Accordingly, in these and in some other embodiments, operation 515 may not necessarily be performed. In some embodiments, a codeword of the codebook may be selected and/or identified, and may be generated in response. For instance, one entity (eNB 104 or UE 102) may select a codeword and may indicate the selected codeword to the other entity. The other entity may generate the indicated codeword.

[0083] At operation 525, the eNB 104 may generate a signal for transmission by the antenna array. In some embodiments, the signal may be based at least partly on data, although the scope of embodiments is not limited in this respect. At operation 530, the eNB 104 may scale the signal. In some embodiments, the eNB 104 may scale the signal in accordance with the selected codeword, although the scope of embodiments is not limited in this respect. At operation 535, the eNB 104 may transmit the scaled signal.

[0084] In some embodiments, the eNB 104 may select one of the codewords to be used for directional transmissions in accordance with a beam- width, although the scope of embodiments is not limited in this respect. One or more factors may be used as part of the selection of the codeword, including but not limited to the examples below. In a non-limiting example, the eNB 104 may select the codeword based at least partly on a determined beam-width. A mapping between beam-width(s) and broadening factor(s) may be used, in some cases. A mapping between beam-widths and indexes of the codewords may be used, in some cases. For instance, a predetermined plurality of broadening factors may be used, and those broadening factors may be mapped to the indexes in a predetermined manner.
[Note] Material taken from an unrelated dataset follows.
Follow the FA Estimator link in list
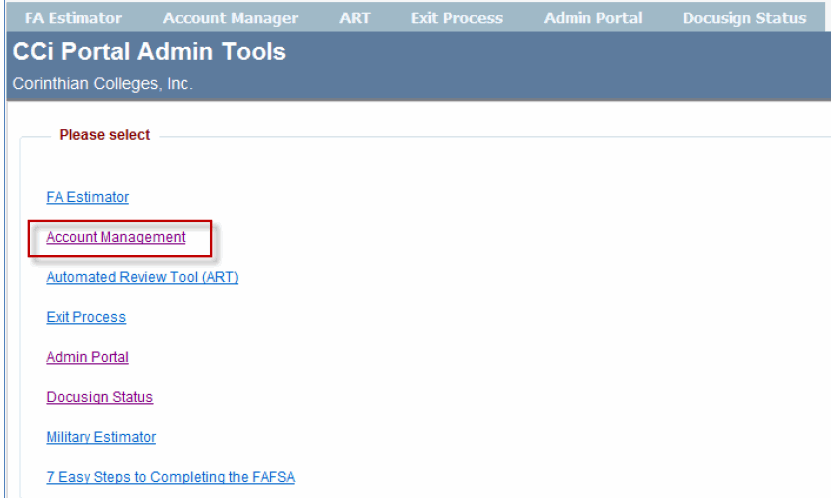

[0085] In another non-limiting example, one or more messages from the UE 102 may include information that the eNB 104 may use for the selection of the codeword. For instance, the eNB 104 may receive a message from the UE 102 that indicates a mobile velocity measurement of the UE 102. The eNB 104 may select the codeword based at least partly on the mobile velocity

measurement. In some embodiments, the eNB 104 may select the codeword further based at least partly on a predetermined mapping between the mobile velocity and the broadening factor. In some embodiments, the eNB 104 may select the codeword further based at least partly on a predetermined mapping between the mobile velocity and indexes of the codeword. For instance, a predetermined plurality of broadening factors may be used, and those broadening factors may be mapped to the indexes in a predetermined manner.

[0086] In another non-limiting example, the eNB 104 may receive a message from the UE 102 that may indicate the codeword to be used by the eNB 104. The message may be based at least partly on the CSI-RS, although the scope of embodiments is not limited in this respect. In another non-limiting example, the eNB 104 may receive a message from the UE that may indicate measurements (such as signal quality measurements and/or other) for the codewords. The measurements may be based at least partly on the CSI-RS, although the scope of embodiments is not limited in this respect. The eNB 104 may select the codewords based at least partly on the measurements. In a non- limiting example, the codeword that corresponds to a maximum signal quality (of the signal quality measurements of the message) may be selected. In another non-limiting example, a codeword for which the signal quality is greater than or equal to a predetermined threshold may be used.

[0087] The examples given above are not limiting, as the eNB 104 may use any suitable technique to select a codeword.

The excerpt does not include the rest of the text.